In the entries below, find the line with "Given: Switch to the Recommendations tab" and print exactly every line from there up to and including the line with "Open the grey", with no other lines.

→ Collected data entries

+++

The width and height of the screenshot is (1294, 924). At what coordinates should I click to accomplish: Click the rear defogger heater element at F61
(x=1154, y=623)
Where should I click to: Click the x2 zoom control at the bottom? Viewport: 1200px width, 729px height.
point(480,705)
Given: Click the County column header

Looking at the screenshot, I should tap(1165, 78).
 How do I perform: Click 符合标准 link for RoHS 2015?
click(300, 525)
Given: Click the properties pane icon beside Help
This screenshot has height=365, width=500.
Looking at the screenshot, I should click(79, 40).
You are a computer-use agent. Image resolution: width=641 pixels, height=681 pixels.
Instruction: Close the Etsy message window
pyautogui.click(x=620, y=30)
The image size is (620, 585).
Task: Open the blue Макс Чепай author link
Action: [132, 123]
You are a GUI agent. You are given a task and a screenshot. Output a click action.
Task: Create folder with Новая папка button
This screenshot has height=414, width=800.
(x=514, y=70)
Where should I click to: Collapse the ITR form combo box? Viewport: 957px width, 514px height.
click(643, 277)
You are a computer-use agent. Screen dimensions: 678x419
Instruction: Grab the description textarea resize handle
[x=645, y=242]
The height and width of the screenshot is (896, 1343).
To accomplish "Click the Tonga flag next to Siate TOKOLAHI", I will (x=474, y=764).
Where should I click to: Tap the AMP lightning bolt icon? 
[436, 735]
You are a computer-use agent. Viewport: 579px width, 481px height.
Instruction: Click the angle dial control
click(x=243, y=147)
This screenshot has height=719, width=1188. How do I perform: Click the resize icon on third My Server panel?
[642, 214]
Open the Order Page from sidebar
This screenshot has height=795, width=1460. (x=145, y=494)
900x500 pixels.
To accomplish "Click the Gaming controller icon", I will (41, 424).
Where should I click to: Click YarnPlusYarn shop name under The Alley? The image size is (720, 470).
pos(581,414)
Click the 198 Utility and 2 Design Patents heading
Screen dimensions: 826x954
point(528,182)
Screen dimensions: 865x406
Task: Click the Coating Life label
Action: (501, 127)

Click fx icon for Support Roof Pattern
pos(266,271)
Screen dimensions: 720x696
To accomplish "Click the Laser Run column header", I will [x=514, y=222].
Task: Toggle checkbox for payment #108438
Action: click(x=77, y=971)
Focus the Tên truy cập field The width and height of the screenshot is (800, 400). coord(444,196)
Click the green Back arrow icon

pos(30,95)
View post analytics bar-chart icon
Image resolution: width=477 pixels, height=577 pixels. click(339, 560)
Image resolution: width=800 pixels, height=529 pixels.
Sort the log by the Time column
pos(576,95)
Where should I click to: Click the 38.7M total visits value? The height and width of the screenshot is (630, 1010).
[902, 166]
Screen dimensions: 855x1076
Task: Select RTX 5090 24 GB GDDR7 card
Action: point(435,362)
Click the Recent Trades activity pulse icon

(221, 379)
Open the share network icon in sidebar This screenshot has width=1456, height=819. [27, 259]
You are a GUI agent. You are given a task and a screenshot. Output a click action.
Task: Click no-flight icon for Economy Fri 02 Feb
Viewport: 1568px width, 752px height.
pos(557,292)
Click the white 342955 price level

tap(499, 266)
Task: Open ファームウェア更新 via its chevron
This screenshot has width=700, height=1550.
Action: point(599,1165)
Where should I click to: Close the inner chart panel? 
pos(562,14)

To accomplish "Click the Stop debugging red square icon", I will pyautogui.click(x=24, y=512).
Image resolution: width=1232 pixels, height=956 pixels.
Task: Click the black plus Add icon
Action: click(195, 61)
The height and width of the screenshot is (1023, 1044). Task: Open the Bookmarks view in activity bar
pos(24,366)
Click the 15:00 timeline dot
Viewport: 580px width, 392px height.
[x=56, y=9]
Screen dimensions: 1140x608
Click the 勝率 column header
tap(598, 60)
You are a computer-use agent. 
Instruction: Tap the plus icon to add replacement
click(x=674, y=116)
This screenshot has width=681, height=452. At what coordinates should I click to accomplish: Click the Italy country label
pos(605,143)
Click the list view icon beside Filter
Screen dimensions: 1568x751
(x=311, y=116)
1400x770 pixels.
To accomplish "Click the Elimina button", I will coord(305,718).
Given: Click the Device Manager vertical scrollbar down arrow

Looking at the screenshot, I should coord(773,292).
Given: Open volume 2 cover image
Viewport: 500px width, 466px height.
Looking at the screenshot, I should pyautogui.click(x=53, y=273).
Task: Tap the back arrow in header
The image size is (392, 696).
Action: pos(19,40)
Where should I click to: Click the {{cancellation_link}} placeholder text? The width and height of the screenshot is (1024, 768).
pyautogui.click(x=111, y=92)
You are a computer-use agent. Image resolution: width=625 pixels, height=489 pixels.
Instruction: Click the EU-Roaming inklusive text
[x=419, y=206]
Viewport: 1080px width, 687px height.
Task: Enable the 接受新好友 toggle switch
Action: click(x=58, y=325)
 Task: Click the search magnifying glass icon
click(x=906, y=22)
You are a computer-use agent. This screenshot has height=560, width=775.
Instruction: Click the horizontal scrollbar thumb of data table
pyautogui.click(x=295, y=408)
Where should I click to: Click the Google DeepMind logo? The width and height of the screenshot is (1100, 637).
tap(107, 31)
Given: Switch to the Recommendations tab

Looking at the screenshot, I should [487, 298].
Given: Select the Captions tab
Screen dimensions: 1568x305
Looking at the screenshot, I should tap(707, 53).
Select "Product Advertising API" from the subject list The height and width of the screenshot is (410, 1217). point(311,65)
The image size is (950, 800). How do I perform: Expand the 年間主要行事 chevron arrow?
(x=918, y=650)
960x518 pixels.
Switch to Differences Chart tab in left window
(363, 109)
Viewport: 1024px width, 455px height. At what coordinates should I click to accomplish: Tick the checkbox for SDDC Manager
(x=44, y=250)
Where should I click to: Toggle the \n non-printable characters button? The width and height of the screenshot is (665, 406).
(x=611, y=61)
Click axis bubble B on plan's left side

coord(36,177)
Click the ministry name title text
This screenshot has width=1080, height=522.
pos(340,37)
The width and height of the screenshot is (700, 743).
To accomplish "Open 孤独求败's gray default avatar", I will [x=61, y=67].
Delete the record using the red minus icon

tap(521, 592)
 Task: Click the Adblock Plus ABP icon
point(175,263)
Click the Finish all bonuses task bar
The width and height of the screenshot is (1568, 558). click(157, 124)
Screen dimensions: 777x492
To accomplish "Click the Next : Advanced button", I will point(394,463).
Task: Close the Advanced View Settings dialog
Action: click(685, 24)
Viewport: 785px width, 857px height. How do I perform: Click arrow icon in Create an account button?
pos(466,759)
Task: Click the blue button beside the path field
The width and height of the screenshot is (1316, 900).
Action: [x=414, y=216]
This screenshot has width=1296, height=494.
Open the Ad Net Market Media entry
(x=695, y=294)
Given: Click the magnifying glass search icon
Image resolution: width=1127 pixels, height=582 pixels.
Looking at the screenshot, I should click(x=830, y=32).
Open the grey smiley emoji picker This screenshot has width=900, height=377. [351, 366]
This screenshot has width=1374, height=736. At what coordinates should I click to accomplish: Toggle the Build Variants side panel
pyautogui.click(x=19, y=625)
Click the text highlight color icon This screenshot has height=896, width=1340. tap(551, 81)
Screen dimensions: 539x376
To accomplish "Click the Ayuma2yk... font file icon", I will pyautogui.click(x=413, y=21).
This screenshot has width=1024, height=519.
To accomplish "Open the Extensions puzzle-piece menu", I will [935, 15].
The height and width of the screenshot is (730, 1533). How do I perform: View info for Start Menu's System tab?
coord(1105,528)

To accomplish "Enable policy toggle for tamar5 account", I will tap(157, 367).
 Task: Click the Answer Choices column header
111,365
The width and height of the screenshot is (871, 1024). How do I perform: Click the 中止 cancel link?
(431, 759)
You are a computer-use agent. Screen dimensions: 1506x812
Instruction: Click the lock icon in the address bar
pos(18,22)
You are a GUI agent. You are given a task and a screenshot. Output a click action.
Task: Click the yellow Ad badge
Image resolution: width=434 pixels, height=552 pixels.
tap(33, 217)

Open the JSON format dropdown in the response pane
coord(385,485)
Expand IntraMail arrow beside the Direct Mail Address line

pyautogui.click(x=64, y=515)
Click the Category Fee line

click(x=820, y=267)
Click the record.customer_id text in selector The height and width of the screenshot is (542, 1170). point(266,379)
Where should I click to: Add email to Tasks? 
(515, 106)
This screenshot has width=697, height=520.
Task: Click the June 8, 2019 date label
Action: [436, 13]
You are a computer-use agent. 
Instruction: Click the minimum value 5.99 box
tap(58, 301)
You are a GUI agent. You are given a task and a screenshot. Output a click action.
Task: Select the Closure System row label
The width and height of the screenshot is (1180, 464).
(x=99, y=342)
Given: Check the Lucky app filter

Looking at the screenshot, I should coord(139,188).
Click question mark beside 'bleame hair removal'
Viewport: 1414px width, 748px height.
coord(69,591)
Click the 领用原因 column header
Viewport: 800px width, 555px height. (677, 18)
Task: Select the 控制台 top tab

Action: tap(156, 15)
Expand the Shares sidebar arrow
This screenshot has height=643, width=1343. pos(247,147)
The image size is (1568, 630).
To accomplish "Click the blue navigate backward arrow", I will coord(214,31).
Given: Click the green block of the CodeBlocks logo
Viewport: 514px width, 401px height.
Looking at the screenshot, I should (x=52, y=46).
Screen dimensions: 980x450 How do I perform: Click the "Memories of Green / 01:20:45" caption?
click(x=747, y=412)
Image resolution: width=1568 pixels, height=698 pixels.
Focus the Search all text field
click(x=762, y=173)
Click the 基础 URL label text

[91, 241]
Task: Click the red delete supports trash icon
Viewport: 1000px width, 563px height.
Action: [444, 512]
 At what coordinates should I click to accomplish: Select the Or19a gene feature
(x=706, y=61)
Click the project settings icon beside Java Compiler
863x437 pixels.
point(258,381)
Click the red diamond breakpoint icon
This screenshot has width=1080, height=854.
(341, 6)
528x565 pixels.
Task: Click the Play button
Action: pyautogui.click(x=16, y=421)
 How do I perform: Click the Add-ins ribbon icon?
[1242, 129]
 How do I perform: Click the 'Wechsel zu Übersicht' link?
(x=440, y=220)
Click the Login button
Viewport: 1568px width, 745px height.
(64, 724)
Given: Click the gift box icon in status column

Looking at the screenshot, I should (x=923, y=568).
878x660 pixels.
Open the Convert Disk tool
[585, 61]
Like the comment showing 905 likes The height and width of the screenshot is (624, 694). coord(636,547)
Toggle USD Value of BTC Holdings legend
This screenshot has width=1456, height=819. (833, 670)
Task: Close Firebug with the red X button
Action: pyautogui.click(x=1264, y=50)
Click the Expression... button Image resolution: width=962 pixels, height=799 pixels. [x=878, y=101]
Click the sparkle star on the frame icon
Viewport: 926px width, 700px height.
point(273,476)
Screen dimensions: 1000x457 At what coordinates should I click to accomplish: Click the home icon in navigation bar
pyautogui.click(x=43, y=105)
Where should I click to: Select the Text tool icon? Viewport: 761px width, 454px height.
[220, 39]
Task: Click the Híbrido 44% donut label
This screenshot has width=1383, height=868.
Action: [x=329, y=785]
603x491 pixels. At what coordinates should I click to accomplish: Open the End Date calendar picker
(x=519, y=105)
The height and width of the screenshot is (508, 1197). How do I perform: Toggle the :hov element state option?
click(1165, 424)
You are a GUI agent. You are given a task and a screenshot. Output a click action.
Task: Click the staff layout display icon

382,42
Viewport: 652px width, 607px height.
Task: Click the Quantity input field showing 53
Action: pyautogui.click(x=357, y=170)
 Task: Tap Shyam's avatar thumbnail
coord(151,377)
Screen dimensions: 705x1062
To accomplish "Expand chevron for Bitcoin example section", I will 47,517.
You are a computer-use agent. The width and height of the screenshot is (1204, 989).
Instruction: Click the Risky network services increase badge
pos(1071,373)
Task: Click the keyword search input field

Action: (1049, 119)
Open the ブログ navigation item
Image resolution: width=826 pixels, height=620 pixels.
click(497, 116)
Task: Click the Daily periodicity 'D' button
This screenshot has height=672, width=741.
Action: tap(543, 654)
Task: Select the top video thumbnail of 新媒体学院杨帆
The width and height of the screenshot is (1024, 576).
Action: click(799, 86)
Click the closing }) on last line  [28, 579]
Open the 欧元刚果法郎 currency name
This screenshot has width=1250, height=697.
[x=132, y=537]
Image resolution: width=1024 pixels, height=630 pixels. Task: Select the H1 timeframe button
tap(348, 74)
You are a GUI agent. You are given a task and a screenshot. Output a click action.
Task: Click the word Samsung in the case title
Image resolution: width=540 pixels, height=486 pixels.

+++

→ Solution to this task
Given: Switch to the Recommendations tab

Looking at the screenshot, I should [487, 298].
Given: Select the Captions tab
Screen dimensions: 1568x305
Looking at the screenshot, I should tap(707, 53).
Select "Product Advertising API" from the subject list The height and width of the screenshot is (410, 1217). point(311,65)
The image size is (950, 800). How do I perform: Expand the 年間主要行事 chevron arrow?
(x=918, y=650)
960x518 pixels.
Switch to Differences Chart tab in left window
(363, 109)
Viewport: 1024px width, 455px height. At what coordinates should I click to accomplish: Tick the checkbox for SDDC Manager
(x=44, y=250)
Where should I click to: Toggle the \n non-printable characters button? The width and height of the screenshot is (665, 406).
(x=611, y=61)
Click axis bubble B on plan's left side

coord(36,177)
Click the ministry name title text
This screenshot has width=1080, height=522.
pos(340,37)
The width and height of the screenshot is (700, 743).
To accomplish "Open 孤独求败's gray default avatar", I will [x=61, y=67].
Delete the record using the red minus icon

tap(521, 592)
 Task: Click the Adblock Plus ABP icon
point(175,263)
Click the Finish all bonuses task bar
The width and height of the screenshot is (1568, 558). click(157, 124)
Screen dimensions: 777x492
To accomplish "Click the Next : Advanced button", I will point(394,463).
Task: Close the Advanced View Settings dialog
Action: click(685, 24)
Viewport: 785px width, 857px height. How do I perform: Click arrow icon in Create an account button?
pos(466,759)
Task: Click the blue button beside the path field
The width and height of the screenshot is (1316, 900).
Action: [x=414, y=216]
This screenshot has width=1296, height=494.
Open the Ad Net Market Media entry
(x=695, y=294)
Given: Click the magnifying glass search icon
Image resolution: width=1127 pixels, height=582 pixels.
Looking at the screenshot, I should click(x=830, y=32).
Open the grey smiley emoji picker This screenshot has width=900, height=377. [351, 366]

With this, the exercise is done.